**SOURCE EXTRACT**
━━━━━━━━━━━━━━━━━━━━

In centuries past, large flocks of noisy, brightly colored parrots squawked their way across the United States—from New England, to Florida, to eastern Colorado. The Carolina parakeet, or Conuropsis carolinensis, was the only parrot native to the eastern part of the country. But by the beginning of the 20th century, it had disappeared.

Experts believe that humans played a prominent role in the species’ extinction. The clearing of forests to make way for agricultural land destroyed the birds’ habitat and may have contributed to their loss. They were hunted for their vibrant feathers of green, yellow and red, which made a popular addition to ladies’ hats. Farmers considered them pests and killed them in large numbers; the parrots were easy targets, due to their unfortunate tendency to congregate around wounded flockmates.

But as Liz Langley reports for National Geographic, some experts have speculated that causes not directly driven by humans—like diseases spread by poultry and natural disasters that fragmented the Carolina parakeet’s habitat—may have contributed to the species’ decline. Hoping to shed new light on the issue, a team of researchers sequenced the Carolina parakeet’s genome—and found that human causes were likely the sole driver of the bird’s abrupt extinction.

To conduct their analysis, the team looked at the tibia bone and toe pads of a preserved parakeet specimen held in a private collection in Spain. Because its DNA was fragmented, the researchers also sequenced the genome of the Carolina parakeet’s closest living relative, the sun parakeet, which gave them a more complete picture of the extinct bird’s genetic profile.

The researchers were specifically looking for signs of a drawn-out decline that might have started before humans began hunting the birds extensively—signs like inbreeding. They found that after the Last Glacial Period around 110,000 years ago, Carolina parakeets began experiencing a population decline that continued until recent times—but the still-extant sun parakeet’s decline was stronger, according to the study.

━━━━━━━━━━━━━━━━━━━━

**THE DATA**
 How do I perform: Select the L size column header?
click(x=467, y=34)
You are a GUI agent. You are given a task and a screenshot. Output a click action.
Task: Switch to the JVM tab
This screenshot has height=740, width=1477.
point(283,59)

━━━━━━━━━━━━━━━━━━━━

**PROBLEM 1**
Decide whether each statement agrees with the Carolina parakeet text. Answer yes or no, and quote the words from the text that settle it.
(a) The Carolina parakeet was the only parrot native to the eastern United States.
(b) The preserved specimen the team studied was kept in a museum in Spain.
(c) The sun parakeet's population decline was weaker than the Carolina parakeet's.
**PROBLEM 2**
Continue the text on the Carolina parakeet's extinction, starting after its last sentence.

**TASK ANSWER 1**
(a) Yes: "was the only parrot native to the eastern part of the country"
(b) No: "held in a private collection in Spain"
(c) No: "but the still-extant sun parakeet’s decline was stronger"

**TASK ANSWER 2**
Crucially, the researchers didn’t discover evidence of inbreeding that you might expect to see in a species that has been endangered for some time, which suggests the parakeet “suffered a very quick extinction process that left no traces in the genomes of the last specimens,” the researchers write in Current Biology. And when extinction happens at a rapid pace, “human action is common,” study co-author Carles Lalueza tells Ryan F. Mandelbaum of Gizmodo.

What’s more, the study authors did not find a significant presence of bird viruses in the Carolina parakeet’s DNA, though they acknowledge that further research is needed to rule out poultry disease as a driver of the bird’s extinction. For now, however, they conclude that the parakeet’s extinction was an “abrupt process and thus likely solely attributable to human causes.”

Earlier this month, a separate team of researchers came to the same conclusion about the disappearance of the great auk, a large, flightless bird that appears to have been wiped out by rapacious hunters. These cases offer sobering insight into how quickly humans are capable of decimating a species; the Carolina parakeet, Lalueza tells Mandelbaum, likely went extinct within “the order of [a] few decades.”